Furthermore, another recent study has described a small transient ESC/iPSC population with fluctuating expression of a particular retrotransposon, MERVL and a transcriptome that closely resembles that observed in the blastomeres of the totipotent, two-cell embryos [15], indicating that some features of totipotent cells can be regained occasionally in pluripotent cells. This phenomenon provides us with a novel way of studying certain aspects of totipotency. However, the study did not prove these two-cell like cells to be totipotent according to the stringent criteria, in which a single totipotent cell can develop into a complete organism. Moreover, near-complete (95%–99%) knockdown of muERV-L transcripts by three different siRNA duplexes did not interfere with full-term embryonic development (unpublished data), suggesting that the transcripts of retrotransposon elements are not involved in the regulation of totipotency, but rather occur as a consequence of global DNA demethylation prior to ZGA.

Recent progress in identifying two-cell marker genes and new players in the genome-wide demethylation process has shed light on the molecular mechanism governing totipotency. Nevertheless, many questions still remain unanswered. To date, no totipotent cell lines have been established in vitro.

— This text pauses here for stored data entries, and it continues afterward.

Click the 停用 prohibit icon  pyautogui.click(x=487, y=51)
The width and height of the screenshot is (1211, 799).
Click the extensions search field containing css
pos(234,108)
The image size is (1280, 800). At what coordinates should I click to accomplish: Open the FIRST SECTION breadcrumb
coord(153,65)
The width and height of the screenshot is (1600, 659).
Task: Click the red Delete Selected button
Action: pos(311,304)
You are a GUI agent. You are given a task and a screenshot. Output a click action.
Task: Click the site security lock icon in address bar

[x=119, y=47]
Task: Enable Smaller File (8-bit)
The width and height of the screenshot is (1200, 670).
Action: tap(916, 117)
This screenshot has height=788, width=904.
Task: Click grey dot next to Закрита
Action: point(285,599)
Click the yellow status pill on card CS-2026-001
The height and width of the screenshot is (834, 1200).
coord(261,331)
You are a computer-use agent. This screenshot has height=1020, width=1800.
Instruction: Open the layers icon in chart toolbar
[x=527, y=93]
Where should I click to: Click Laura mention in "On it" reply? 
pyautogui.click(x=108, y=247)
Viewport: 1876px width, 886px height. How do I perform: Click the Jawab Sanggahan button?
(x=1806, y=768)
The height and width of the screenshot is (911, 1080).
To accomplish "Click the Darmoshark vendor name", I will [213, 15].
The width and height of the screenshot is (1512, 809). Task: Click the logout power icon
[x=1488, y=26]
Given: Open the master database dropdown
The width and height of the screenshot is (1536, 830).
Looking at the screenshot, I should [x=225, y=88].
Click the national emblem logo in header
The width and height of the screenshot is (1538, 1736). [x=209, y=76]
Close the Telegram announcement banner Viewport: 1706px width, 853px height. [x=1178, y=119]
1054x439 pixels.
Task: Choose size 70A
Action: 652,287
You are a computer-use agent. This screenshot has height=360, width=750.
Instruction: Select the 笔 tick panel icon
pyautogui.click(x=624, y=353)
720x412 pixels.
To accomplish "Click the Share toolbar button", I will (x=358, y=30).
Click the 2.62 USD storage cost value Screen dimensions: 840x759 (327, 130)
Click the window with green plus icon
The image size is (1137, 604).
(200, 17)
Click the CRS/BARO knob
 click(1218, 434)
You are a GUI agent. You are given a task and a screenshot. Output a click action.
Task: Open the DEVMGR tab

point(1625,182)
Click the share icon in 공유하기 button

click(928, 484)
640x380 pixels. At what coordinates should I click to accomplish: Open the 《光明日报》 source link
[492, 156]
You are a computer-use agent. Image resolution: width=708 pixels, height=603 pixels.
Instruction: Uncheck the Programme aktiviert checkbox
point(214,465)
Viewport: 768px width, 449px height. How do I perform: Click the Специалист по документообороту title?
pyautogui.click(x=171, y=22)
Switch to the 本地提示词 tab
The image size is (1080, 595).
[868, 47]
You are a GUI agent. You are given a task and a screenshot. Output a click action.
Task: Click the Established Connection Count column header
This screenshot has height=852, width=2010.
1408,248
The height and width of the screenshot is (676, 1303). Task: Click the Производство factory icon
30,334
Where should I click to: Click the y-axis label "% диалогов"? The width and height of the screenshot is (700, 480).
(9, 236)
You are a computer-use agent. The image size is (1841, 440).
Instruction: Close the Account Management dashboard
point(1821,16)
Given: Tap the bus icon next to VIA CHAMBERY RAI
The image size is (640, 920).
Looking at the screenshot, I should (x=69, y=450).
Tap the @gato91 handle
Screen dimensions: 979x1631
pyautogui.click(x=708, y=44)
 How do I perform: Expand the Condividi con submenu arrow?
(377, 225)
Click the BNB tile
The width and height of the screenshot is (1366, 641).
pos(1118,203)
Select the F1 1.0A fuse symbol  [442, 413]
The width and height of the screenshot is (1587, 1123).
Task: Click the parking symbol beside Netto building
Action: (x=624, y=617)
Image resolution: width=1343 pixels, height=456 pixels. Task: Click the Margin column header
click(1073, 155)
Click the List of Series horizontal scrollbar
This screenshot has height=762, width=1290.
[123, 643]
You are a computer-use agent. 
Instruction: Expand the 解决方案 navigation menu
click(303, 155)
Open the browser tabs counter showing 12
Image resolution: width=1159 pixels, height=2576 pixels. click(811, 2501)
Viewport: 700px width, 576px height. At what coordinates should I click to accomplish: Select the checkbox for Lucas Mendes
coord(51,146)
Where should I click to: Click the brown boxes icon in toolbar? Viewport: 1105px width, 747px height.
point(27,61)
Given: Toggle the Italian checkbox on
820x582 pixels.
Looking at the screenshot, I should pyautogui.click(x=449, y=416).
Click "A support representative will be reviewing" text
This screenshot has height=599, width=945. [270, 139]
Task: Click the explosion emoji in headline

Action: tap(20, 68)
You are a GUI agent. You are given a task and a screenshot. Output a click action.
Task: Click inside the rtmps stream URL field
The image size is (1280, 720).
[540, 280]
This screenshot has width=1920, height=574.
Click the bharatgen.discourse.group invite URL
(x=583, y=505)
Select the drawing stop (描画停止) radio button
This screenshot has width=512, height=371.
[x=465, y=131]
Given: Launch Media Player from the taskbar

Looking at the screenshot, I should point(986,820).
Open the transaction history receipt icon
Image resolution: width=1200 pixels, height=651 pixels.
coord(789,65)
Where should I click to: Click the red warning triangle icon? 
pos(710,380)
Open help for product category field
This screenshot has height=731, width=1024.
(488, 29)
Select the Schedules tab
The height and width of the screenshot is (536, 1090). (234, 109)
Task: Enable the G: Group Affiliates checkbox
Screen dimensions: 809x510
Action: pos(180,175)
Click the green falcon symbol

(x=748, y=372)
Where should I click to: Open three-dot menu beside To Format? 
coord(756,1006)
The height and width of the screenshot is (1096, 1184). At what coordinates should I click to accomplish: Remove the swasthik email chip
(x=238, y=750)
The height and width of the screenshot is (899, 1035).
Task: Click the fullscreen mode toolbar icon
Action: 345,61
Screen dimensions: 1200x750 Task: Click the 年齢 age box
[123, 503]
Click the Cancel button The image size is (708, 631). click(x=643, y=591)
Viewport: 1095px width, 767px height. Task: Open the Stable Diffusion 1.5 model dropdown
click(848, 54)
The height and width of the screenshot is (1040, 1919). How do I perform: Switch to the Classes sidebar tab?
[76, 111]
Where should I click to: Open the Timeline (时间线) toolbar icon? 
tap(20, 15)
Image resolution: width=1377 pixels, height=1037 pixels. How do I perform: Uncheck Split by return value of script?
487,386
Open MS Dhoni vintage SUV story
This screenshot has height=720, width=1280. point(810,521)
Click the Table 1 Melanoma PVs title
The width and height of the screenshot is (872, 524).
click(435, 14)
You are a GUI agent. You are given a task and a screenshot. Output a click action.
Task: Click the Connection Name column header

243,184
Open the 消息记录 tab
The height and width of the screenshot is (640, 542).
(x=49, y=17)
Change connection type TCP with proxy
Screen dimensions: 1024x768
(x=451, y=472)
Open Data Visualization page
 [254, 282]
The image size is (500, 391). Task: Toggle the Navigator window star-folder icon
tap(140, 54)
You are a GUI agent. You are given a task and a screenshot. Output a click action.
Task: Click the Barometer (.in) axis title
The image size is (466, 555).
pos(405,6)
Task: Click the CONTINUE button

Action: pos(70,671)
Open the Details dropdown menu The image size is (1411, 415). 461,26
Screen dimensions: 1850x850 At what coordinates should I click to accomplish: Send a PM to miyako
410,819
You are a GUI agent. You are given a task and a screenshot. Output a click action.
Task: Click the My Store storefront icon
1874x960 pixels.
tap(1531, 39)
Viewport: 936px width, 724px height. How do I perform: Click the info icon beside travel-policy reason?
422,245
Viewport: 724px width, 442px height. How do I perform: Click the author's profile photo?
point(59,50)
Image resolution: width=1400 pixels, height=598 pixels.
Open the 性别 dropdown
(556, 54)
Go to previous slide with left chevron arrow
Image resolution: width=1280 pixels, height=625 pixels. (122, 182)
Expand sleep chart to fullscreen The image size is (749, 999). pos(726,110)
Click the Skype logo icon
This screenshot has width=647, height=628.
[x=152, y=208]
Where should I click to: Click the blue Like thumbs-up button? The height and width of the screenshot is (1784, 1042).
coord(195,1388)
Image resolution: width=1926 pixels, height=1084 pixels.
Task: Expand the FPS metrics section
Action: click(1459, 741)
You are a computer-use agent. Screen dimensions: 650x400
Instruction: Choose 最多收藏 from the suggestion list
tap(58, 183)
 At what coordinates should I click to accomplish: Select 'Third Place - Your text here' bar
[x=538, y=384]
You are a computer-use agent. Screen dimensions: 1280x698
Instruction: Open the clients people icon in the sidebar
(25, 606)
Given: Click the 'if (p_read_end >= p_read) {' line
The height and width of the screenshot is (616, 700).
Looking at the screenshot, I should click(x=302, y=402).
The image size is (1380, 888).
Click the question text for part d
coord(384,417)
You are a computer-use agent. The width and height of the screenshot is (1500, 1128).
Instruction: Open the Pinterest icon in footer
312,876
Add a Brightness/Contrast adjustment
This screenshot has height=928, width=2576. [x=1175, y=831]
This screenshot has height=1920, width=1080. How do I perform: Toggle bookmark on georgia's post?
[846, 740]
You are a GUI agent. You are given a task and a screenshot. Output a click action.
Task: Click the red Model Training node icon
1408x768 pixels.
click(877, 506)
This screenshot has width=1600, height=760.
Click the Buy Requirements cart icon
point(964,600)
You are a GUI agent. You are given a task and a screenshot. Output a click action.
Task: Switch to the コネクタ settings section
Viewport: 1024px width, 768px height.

The upstream “master” signals that trigger the establishment of totipotency have not yet been identified. Given the distinct phases of ZGA in the mouse, it is likely that multiple regulators/cofactors are associated with regulators of ZGA to ensure temporal gene activation for establishing totipotency. It would be interesting to see how the upstream signals relate to histone replacement or modification, genome-wide DNA demethylation, ZGA, and the expression of two-cell-specific genes, particularly those of maternal origin. The identification of two-cell marker genes has moved us closer to solving the fundamental question in developmental biology of how totipotency is established.